|
From: <sv...@va...> - 2007-03-25 04:15:02
|
Author: sewardj
Date: 2007-03-25 05:14:58 +0100 (Sun, 25 Mar 2007)
New Revision: 1744
Log:
x86 back end: use 80-bit loads/stores for floating point spills rather
than 64-bit ones, to reduce accuracy loss. To support this, in
reg-alloc, allocate 2 64-bit spill slots for each HRcFlt64 vreg
instead of just 1.
Modified:
trunk/priv/host-generic/h_generic_regs.h
trunk/priv/host-generic/reg_alloc2.c
trunk/priv/host-x86/hdefs.c
Modified: trunk/priv/host-generic/h_generic_regs.h
===================================================================
--- trunk/priv/host-generic/h_generic_regs.h 2007-03-21 00:21:56 UTC (rev 1743)
+++ trunk/priv/host-generic/h_generic_regs.h 2007-03-25 04:14:58 UTC (rev 1744)
@@ -87,10 +87,17 @@
available on any specific host. For example on x86, the available
classes are: Int32, Flt64, Vec128 only.
- IMPORTANT NOTE: Vec128 is the only >= 128-bit-sized class, and
- reg_alloc2.c handles it specially when assigning spill slots. If
- you add another 128-bit or larger regclass, you must remember to
- update reg_alloc2.c accordingly.
+ IMPORTANT NOTE: reg_alloc2.c needs how much space is needed to spill
+ each class of register. It has the following knowledge hardwired in:
+
+ HRcInt32 32 bits
+ HRcInt64 64 bits
+ HRcFlt64 80 bits (on x86 these are spilled by fstpt/fldt)
+ HRcVec64 64 bits
+ HRcVec128 128 bits
+
+ If you add another regclass, you must remember to update
+ reg_alloc2.c accordingly.
*/
typedef
enum {
Modified: trunk/priv/host-generic/reg_alloc2.c
===================================================================
--- trunk/priv/host-generic/reg_alloc2.c 2007-03-21 00:21:56 UTC (rev 1743)
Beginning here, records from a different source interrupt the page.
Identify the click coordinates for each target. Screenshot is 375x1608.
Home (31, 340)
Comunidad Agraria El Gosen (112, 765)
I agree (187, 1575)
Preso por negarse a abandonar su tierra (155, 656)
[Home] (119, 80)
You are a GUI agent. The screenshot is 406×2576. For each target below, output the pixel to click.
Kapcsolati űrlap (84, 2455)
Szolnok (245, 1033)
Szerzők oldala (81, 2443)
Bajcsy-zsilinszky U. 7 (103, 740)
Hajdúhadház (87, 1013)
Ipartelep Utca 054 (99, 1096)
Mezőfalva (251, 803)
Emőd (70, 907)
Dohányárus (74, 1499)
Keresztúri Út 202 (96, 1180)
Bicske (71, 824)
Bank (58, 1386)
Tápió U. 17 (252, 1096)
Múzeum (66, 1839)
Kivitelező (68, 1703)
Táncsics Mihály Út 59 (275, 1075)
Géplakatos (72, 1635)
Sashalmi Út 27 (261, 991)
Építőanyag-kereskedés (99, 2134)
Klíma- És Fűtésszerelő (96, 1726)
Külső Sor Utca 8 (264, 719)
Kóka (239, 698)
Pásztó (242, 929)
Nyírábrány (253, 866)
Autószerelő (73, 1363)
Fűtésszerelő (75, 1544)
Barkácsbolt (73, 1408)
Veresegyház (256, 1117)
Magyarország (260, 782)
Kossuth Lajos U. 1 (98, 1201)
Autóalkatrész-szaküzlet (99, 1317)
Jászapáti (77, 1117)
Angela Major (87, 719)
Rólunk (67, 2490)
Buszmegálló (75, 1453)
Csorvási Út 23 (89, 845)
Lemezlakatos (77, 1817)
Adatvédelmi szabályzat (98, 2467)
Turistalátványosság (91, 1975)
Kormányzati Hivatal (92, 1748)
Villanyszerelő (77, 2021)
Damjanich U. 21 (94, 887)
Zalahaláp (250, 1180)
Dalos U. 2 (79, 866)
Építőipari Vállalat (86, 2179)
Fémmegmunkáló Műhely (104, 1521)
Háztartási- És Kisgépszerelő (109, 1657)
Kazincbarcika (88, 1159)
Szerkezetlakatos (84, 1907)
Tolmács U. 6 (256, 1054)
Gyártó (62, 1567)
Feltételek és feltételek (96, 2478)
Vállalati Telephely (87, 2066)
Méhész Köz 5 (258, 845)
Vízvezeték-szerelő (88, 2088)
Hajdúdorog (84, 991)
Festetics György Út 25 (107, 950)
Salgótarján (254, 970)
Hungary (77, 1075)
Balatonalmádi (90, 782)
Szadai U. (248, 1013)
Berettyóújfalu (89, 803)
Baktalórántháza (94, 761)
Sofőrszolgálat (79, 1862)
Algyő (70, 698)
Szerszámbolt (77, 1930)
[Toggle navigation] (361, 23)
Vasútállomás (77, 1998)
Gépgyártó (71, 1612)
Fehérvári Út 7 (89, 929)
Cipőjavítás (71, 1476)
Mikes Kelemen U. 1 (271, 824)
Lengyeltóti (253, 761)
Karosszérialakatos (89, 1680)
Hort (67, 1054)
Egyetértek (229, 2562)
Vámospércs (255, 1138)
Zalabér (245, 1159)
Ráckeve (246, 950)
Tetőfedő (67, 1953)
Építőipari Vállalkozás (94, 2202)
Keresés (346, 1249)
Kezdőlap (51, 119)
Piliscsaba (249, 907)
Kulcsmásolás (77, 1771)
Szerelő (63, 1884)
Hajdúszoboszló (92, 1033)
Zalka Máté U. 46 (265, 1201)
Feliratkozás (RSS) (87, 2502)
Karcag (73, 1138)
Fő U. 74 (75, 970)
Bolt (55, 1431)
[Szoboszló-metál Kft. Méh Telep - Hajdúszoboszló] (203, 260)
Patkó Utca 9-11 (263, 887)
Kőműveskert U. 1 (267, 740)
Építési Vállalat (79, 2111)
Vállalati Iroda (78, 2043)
+++ trunk/priv/host-generic/reg_alloc2.c 2007-03-25 04:14:58 UTC (rev 1744)
@@ -778,8 +778,9 @@
/* --------- Stage 3: allocate spill slots. --------- */
- /* Each spill slot is 8 bytes long. For 128-bit vregs
- we have to allocate two spill slots.
+ /* Each spill slot is 8 bytes long. For vregs which take more than
+ 64 bits to spill (classes Flt64 and Vec128), we have to allocate
+ two spill slots.
Do a rank-based allocation of vregs to spill slot numbers. We
put as few values as possible in spill slows, but nevertheless
@@ -799,14 +800,31 @@
continue;
}
- /* The spill slots are 64 bits in size. That means, to spill a
- Vec128-class vreg, we'll need to find two adjacent spill
- slots to use. Note, this special-casing needs to happen for
- all 128-bit sized register classes. Currently though
- HRcVector is the only such class. */
+ /* The spill slots are 64 bits in size. As per the comment on
+ definition of HRegClass in h_generic_regs.h, that means, to
+ spill a vreg of class Flt64 or Vec128, we'll need to find two
+ adjacent spill slots to use. Note, this logic needs to kept
+ in sync with the size info on the definition of HRegClass. */
- if (vreg_lrs[j].reg_class != HRcVec128) {
+ if (vreg_lrs[j].reg_class == HRcVec128
+ || vreg_lrs[j].reg_class == HRcFlt64) {
+ /* Find two adjacent free slots in which between them provide
+ up to 128 bits in which to spill the vreg. */
+
+ for (k = 0; k < N_SPILL64S-1; k++)
+ if (ss_busy_until_before[k] <= vreg_lrs[j].live_after
+ && ss_busy_until_before[k+1] <= vreg_lrs[j].live_after)
+ break;
+ if (k == N_SPILL64S-1) {
+ vpanic("LibVEX_N_SPILL_BYTES is too low. "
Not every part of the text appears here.